Trace-based Debugging Workflow:

# Step 1: Get the automation details to find the numeric ID
uv run scripts/ha_get_automations.py problem_automation

# Step 2: Check if automation has been running and get stats (use numeric ID from step 1)
uv run scripts/ha_trace_summary.py 1761430536701

# Step 3: List recent runs to find failing ones (use numeric ID)
uv run scripts/ha_list_traces.py 1761430536701

# Step 4: Get detailed trace for a specific failed run (use numeric ID)
uv run scripts/ha_get_trace.py 1761430536701 <run_id_from_step_3>

# Step 5: Examine the trace to see exactly where and why it failed

Modifying a Dashboard

  1. Understand desired changes - What should the dashboard show?
  2. Find relevant entities - Use entity discovery scripts
  3. Generate Lovelace YAML - Create dashboard card configuration
  4. Provide copy-paste YAML - User will manually add to their dashboard
  5. Explain card configuration - Describe options and customization

Exploring Entity States

  1. Use search or domain filtering - Find entities of interest
  2. Check specific states - Get detailed state information
  3. Report findings - Present relevant information clearly

Sending Telegram Notifications

Telegram notifications require using the telegram_bot.send_message service with a config_entry_id parameter (not the notify service pattern).

Workflow:

  1. Get the Telegram bot config_entry_id - Use uv run scripts/ha_get_config_entries.py telegram_bot to find the config entry ID
  2. Use the telegram_bot.send_message service - Include the config_entry_id in the action data

Example Automation with Telegram Notification:

alias: Example Telegram Alert
description: Send a Telegram notification when something happens
triggers:
  - entity_id: binary_sensor.front_door
    to: "on"
    trigger: state
conditions: []
actions:
  - action: telegram_bot.send_message
    data:
      message: "Front door opened at {{ now().strftime('%I:%M %p') }}"
      config_entry_id: 01JZE11D7Y6B7C3WCARWVZRYNH  # Get this from ha_get_config_entries.py
mode: single

Note: The config_entry_id is specific to your Telegram bot configuration. Always use uv run scripts/ha_get_config_entries.py telegram_bot to get the correct ID for your setup.

Important Notes

YAML Output Format

When generating YAML configurations, always:

  • Use proper YAML formatting with 2-space indentation
  • Include helpful comments where appropriate
  • Provide descriptive aliases and descriptions
  • Use appropriate trigger platforms (state, time, numeric_state, etc.)

▬▬▬

Parts of the exercise:
1) According to the Home Assistant guide, which service and parameter do Telegram notifications require?
2) Shorten the paragraph in the Home Assistant guide that begins "Note: The config_entry_id is specific" to a single brief sentence, keeping its main facts.
3) Continue the Home Assistant guide from the end of its text.
The listing below comes from a separate, unrelated source.

Collected data:
▬▬▬

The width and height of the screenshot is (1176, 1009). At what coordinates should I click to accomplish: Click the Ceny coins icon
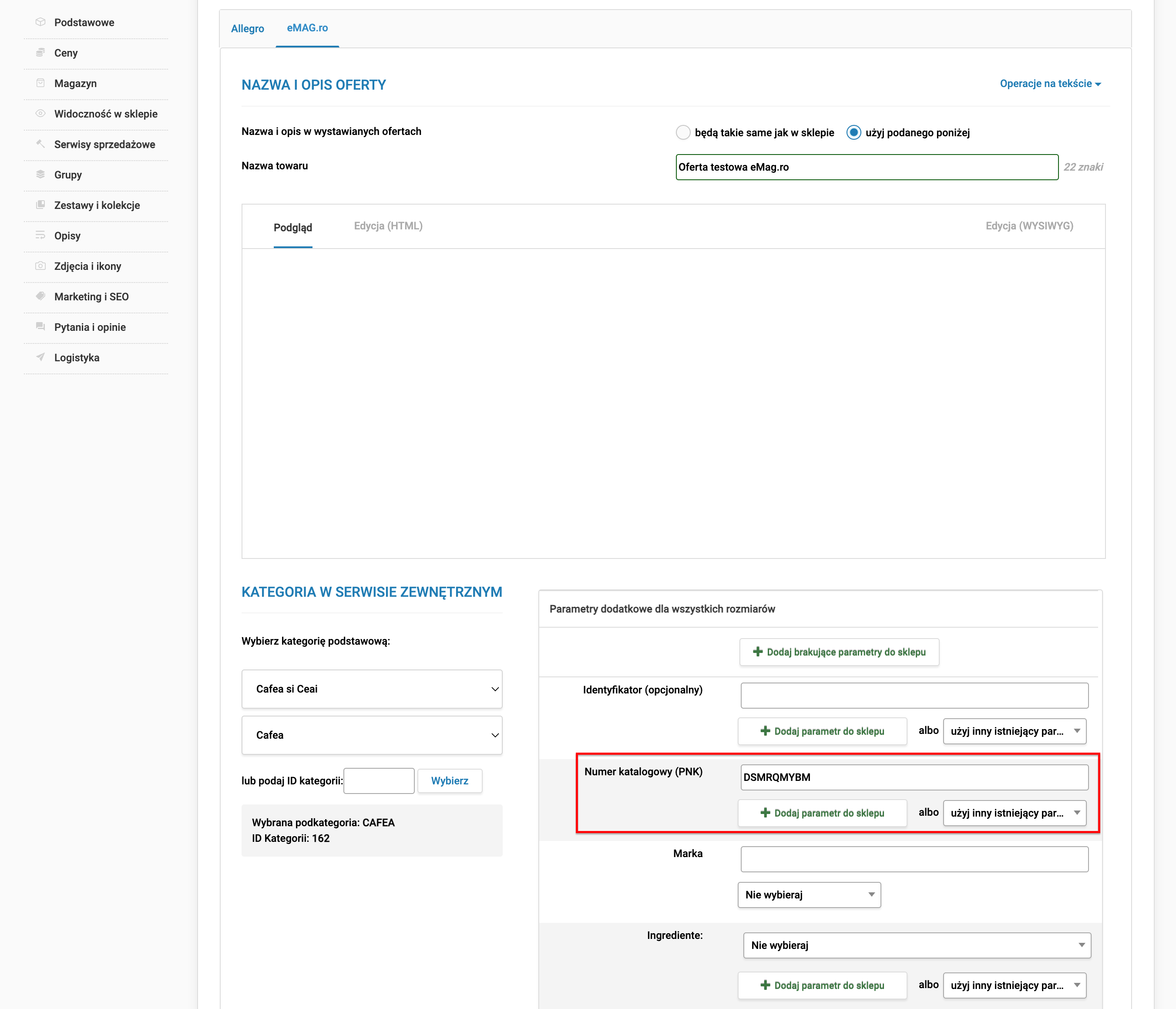point(40,52)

▬▬▬

Outputs for the tasks:
1) They require the telegram_bot.send_message service with a config_entry_id parameter.

2) The config_entry_id is unique to each Telegram bot setup, so always get it by running uv run scripts/ha_get_config_entries.py telegram_bot.

3)
  • Include mode settings (single, restart, queued, parallel)
  • Format for easy copy-paste into HA

Manual Installation Required

The user must manually copy/paste generated YAML into Home Assistant. Make this clear and provide instructions:

  • For automations: Configuration → Automations & Scenes → Add Automation → Edit in YAML
  • For dashboards: Dashboard → Edit Dashboard → Raw Configuration Editor
  • For configuration.yaml additions: Edit the file and restart HA

Browser Automation for Screenshots

If the user asks for screenshots of dashboards or wants to see the current UI state, the Playwright browser automation tools can be used to navigate to the HA instance and capture screenshots. The user will need to handle authentication.

Service Calls

Be cautious about calling services that change state. Generally only do this when explicitly requested by the user or for testing purposes.

Entity Naming

All entities follow the pattern domain.object_id where common domains include:

  • light - Lights
  • switch - Switches
  • sensor - Sensors (read-only)
  • binary_sensor - Binary sensors (on/off)
  • climate - Thermostats
  • automation - Automations
  • script - Scripts
  • input_boolean, input_number, input_select, input_text, input_datetime - Helper entities
  • person - People
  • device_tracker - Device tracking
  • camera - Cameras
  • media_player - Media players
  • cover - Covers (blinds, garage doors)
  • fan - Fans
  • lock - Locks

Common Trigger Platforms

  • state - Entity state changes
  • numeric_state - Numeric value crosses threshold
  • sun - Sunrise/sunset
  • time - Specific time
  • time_pattern - Time pattern (every N minutes)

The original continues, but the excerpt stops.